Helicopters—we’ve all heard the pejorative descriptions: Thousands of parts flying in loose formation. It’s good that it’s leaking—we still have hydraulic fluid. Flying helicopters is like juggling three $150 champagne bottles…it’s not a case of if you drop them, but rather how many, etc.
But they’ve always fascinated me for a variety of reasons—not the least of which is the tremendous jobs they do in tough situations—things a fixed-wing aircraft simply can’t. What might be a difficult and tremendously useful situation? How about landing on oil platforms, which is how much of the world’s petroleum workers get to their job so we can get to ours.
So it was of some interest when Sikorsky Aircraft announced that it had recently certified a new system that claims to reduce pilot workload by 60 percent in the critical approach phase to a platform. This technological feat was done in conjunction with PHI, which is one of the largest civilian helicopter operations.
According to the Sikorsky press release, “Rig Approach will be available as an option on the S-92 helicopters, providing a fully coupled and automated approach capability with a higher safety margin than currently is available with any other offshore approach procedure. The feature can be retrofitted to aircraft already operating.”
To the staid universe of fixed-wing operations this seems like old news—an autopilot function that guides one to touch down better than a human. But the complexity of helicopters hasn’t allowed this to be done before. It also tells me that the microprocessor firepower of today’s avionics is allowing us to do unimaginable things with hardware that once required a highly skilled and trained human.
The airlines have long been advocates of autopilots, and while we’ve discussed the occasional miscue, they do provide a consistency of operation that humans can’t. Automation, however, cannot always manage the outlier events that can have catastrophic consequences. This leads to an interesting discussion on how much the human should be “in the loop” of operating the machines. After all, we are generally lousy monitors for long periods of time—it’s the attention span thing. But we can be highly effective for limited periods to manage those unusual events provided the critical-event skills have not atrophied. If we get too mentally disengaged however, it’s hard to get back in the game—and therein lay the difficulty.

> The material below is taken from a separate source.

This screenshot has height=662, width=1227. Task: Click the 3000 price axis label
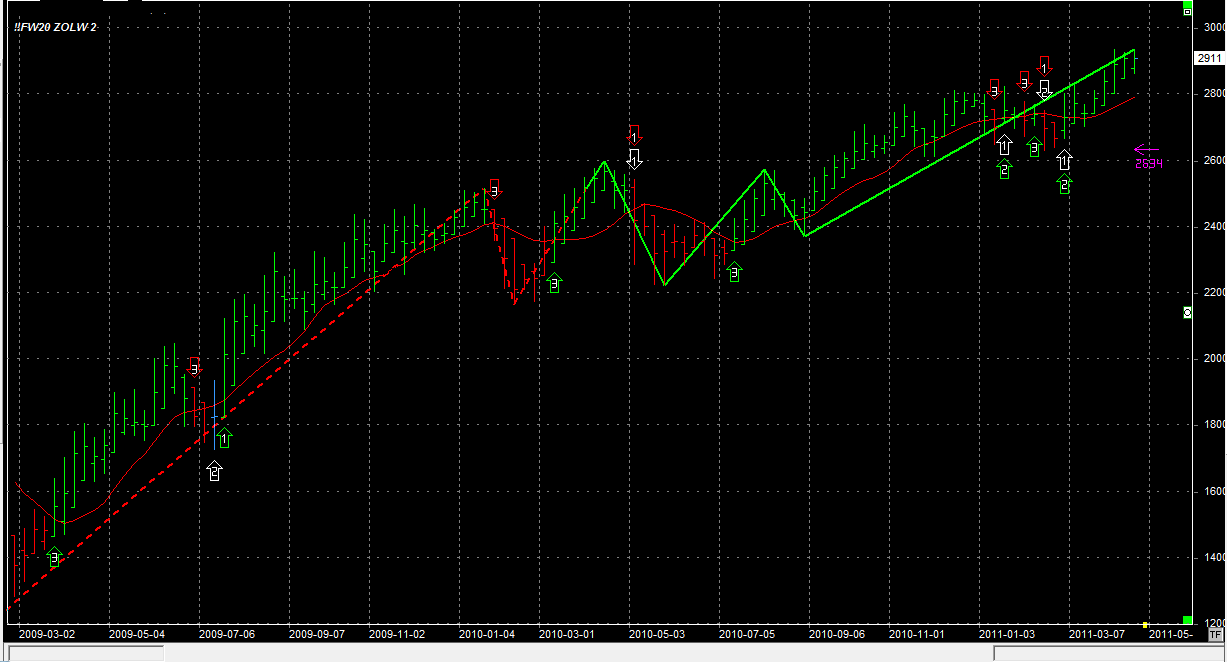[1210, 27]
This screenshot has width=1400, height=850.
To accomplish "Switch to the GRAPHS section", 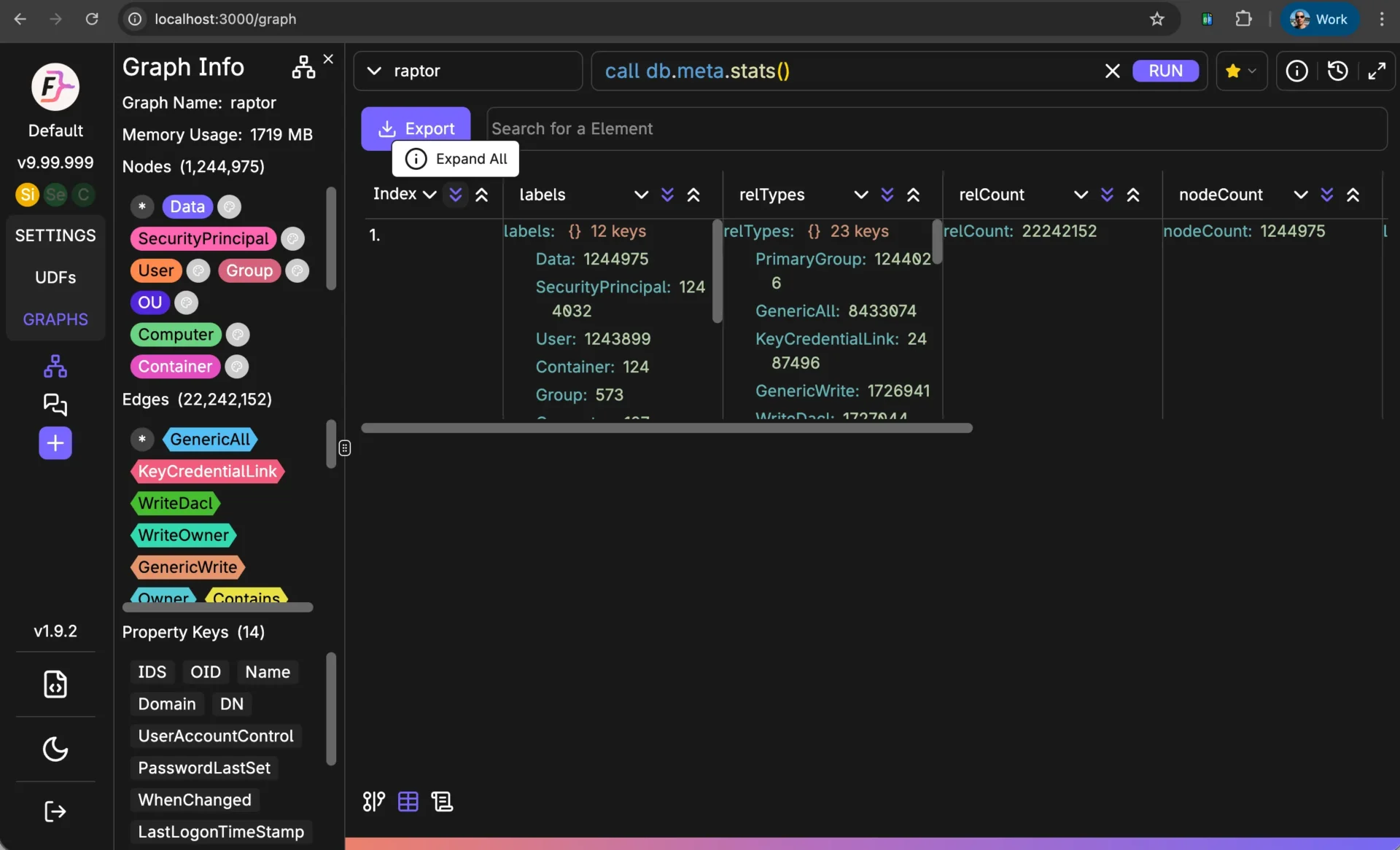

As super-automated flight control equipment becomes more commonplace, it falls on us to define the hows and wherefores to maintain those old skills while developing new ones.
What will they think of next? Glad you asked! Just announced—the Terrafugia TF-X is a tilt rotor car that will automatically takeoff and land in your driveway! But you only need your checkbook now to invest for venture capital purposes—the real deal is projected to take 8-10 years to arrive at a driveway near you.
Congratulations to Sikorsky, PHI, and the FAA on an end of the beginning of a new era. But it is only the beginning.